Desperate to the Max (Max Starr, #3)

“There’s something else.” Ladybird took two steps down the path toward Max. “Horace says I’m to help you.”


Max almost choked. “Over Witt’s dead body.”

“Yes, well, sometimes the things that boy doesn’t know won’t hurt him.”

“I think you’ve already done enough by introducing me to Virginia. Let’s not push our luck.”

“No, Horace says it’s very important. Something I must do for you.”

“What is that something?” Max eyed her warily, the sun now setting over the house behind them.

“Well, he was quite vague. He said it wasn’t today, maybe tomorrow, and that he’d let me know when the time came.”

“I think we need something a little more concrete than that, don’t you?”

“Oh, well, he said your Cameron was the one who told him to give me the message.”

“Oh God.” She’d created a monster in Ladybird. It was one thing to think she talked to Cameron, quite another to know someone else was doing it, too. Even after all these years, there was a certain amount of comfort in believing she was crazy.

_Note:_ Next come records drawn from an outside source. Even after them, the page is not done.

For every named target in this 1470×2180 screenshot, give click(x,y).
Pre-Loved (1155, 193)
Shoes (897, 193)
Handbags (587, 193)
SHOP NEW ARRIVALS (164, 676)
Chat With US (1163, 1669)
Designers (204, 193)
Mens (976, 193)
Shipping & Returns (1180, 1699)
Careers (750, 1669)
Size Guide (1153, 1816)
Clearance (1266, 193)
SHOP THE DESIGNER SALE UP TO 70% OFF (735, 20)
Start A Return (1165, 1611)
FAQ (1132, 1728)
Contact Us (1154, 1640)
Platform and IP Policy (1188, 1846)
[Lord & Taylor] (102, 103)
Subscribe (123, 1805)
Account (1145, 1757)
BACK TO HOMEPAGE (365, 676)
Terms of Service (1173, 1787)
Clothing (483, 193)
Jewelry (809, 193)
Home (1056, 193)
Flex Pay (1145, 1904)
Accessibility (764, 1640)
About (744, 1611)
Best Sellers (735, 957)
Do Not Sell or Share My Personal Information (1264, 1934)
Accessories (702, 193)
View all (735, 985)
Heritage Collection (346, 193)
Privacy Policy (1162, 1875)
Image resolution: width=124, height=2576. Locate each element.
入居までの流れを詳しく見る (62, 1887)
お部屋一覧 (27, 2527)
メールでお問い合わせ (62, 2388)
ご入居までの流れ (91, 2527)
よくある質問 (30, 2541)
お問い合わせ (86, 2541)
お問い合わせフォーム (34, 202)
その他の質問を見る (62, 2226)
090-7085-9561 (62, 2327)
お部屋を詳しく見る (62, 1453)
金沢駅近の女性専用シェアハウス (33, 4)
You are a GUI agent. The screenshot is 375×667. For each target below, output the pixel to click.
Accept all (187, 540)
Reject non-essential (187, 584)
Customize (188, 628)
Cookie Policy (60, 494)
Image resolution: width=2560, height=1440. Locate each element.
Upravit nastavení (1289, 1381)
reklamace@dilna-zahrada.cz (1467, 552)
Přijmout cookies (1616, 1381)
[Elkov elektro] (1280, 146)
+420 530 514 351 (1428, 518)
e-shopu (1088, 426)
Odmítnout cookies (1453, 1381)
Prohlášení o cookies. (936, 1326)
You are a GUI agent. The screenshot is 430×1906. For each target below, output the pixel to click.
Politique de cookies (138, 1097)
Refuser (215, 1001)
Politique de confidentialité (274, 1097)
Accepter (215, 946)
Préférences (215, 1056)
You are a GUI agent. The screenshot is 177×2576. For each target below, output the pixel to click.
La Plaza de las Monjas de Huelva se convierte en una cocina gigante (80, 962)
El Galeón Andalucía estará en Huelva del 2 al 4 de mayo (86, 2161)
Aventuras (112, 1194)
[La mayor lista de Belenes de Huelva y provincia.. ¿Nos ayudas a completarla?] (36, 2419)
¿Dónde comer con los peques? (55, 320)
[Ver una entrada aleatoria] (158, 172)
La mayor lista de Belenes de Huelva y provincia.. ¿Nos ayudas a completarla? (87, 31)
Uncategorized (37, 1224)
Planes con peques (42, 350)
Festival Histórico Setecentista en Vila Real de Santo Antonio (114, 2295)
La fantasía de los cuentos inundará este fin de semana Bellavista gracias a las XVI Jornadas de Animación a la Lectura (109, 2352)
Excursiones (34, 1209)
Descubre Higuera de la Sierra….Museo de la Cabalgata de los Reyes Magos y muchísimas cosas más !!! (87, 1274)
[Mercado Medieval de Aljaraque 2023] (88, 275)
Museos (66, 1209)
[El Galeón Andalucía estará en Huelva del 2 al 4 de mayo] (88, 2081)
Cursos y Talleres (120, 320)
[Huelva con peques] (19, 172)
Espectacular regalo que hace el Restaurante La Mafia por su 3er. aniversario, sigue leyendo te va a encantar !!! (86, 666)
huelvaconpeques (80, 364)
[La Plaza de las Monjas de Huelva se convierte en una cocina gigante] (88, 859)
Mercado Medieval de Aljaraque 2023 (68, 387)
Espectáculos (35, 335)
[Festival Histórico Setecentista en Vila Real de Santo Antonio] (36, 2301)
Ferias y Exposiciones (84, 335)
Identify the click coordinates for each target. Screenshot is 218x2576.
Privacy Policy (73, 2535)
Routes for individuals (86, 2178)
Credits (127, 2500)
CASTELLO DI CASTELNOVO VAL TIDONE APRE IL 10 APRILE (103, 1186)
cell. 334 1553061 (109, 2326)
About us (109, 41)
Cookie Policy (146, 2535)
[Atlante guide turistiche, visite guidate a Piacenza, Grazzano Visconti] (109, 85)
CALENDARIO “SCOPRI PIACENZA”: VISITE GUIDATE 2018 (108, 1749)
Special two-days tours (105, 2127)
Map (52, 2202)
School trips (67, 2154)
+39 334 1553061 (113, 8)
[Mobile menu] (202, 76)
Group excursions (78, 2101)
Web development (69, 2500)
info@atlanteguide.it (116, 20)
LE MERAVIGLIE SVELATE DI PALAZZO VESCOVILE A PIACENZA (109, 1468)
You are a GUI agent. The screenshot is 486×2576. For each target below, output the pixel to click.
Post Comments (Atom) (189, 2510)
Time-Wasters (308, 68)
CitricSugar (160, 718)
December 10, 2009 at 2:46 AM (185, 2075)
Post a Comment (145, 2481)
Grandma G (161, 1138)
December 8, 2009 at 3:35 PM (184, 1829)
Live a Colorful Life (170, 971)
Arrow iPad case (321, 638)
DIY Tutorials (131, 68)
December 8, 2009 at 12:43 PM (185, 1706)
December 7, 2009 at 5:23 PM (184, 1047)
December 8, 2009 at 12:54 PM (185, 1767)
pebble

“There was one more thing.”

Max hated to ask. “What?”

“Horace said it had to do with finding the rolling pin. Whatever that means.”





Chapter Thirty-One


All Max wanted was to bring a few bowls in from the warming oven. Or carry away a few dirty plates. She’d even wash dishes. She’d do anything for a chance to search Virginia Spring’s kitchen for the rolling pin that even Horace Long believed was there. She’d do anything to get out of this madhouse faster. O-U-T, out. These people were driving her crazy.

They were too damn polite about it, too. “No, Max, let Jada do that.”

“Please, Max, sit, we’ll take care of everything.”

No one would let her lift a finger.

She also couldn’t figure out why the hell Jada Spring had invited her. It certainly wasn’t the need for a friend or an advocate. Jada had said but two words to her since she’d arrived. Not that it mattered. She was here, in the house, and that was all she’d really wanted for the moment. If she couldn’t find the rolling pin, then she’d go back to the original plan of breaking through Jada’s guard.

Virginia had placed her on Traynor’s right—her skin did the proverbial crawl whenever he spoke. Opposite was Jada, closest to the kitchen door. Virginia, seated on Max’s right, furrowed through a deep bowl of mashed potatoes and ladled a heap onto Jada’s plate, serving her as she would a child. Jada’s eyes tracked the movement of the spoon. Anorexics were obsessed with food. Most people didn’t understand that. Most people believed anorexics didn’t even think about eating. Most people didn’t realize that self-induced starvation was the ultimate in control, the suppression of millions of years of instinct and the conquest of an obsession.

Max’s mouth watered as she followed the spoon’s progress. Real mashed potatoes with rivers of melted butter. She couldn’t remember the last time she’d had real mashed potatoes. Bethany had adored them, sometimes making a whole meal out of them. So white and fluffy, they reminded Max of when she was a little girl, of her mother letting her mash them, the hours they spent in the kitchen together, cooking, creating, just being ... They reminded Bethany of happier times, too.

“So you, see, Max,” Virginia’s voice popped her out of her reverie. Handing the potatoes off to her guest in favor of a silver tray of carrots, Virginia barely missed a beat. “We simply couldn’t be at Wendy’s funeral. Jada was too ill, and I had to be near her at the hospital in Napa. She needed me.”

Jada pressed her lips together at the invocation of her name.

“You sound defensive, Virginia,” Bud was ever so quick to point out. “Max was merely making polite conversation, not throwing out accusations.”

Max’s lip threatened to curl. She could make her own damn excuses for her own damn ill-mannered behavior. She didn’t need that man to help her out. Had she known he was going to be here ... ah, hell, she’d have come anyway. She needed answers. She wasn’t accusing Virginia. She only wanted confirmation on why the woman hadn’t attended Wendy’s service.

“I want Max to understand,” Virginia said, pinch-lipped.

Max took a spoon of potatoes, then passed them on to Bud, careful not to touch him. The argument continued.

“Isn’t it enough to know I understand why you weren’t at my daughter’s funeral?” Bud paused meaningfully, meeting Virginia’s gaze. “You can be sure I’ll be there for you at Bethany’s service tomorrow.” The words could be taken either way, but his tone had the right amount of rebuke.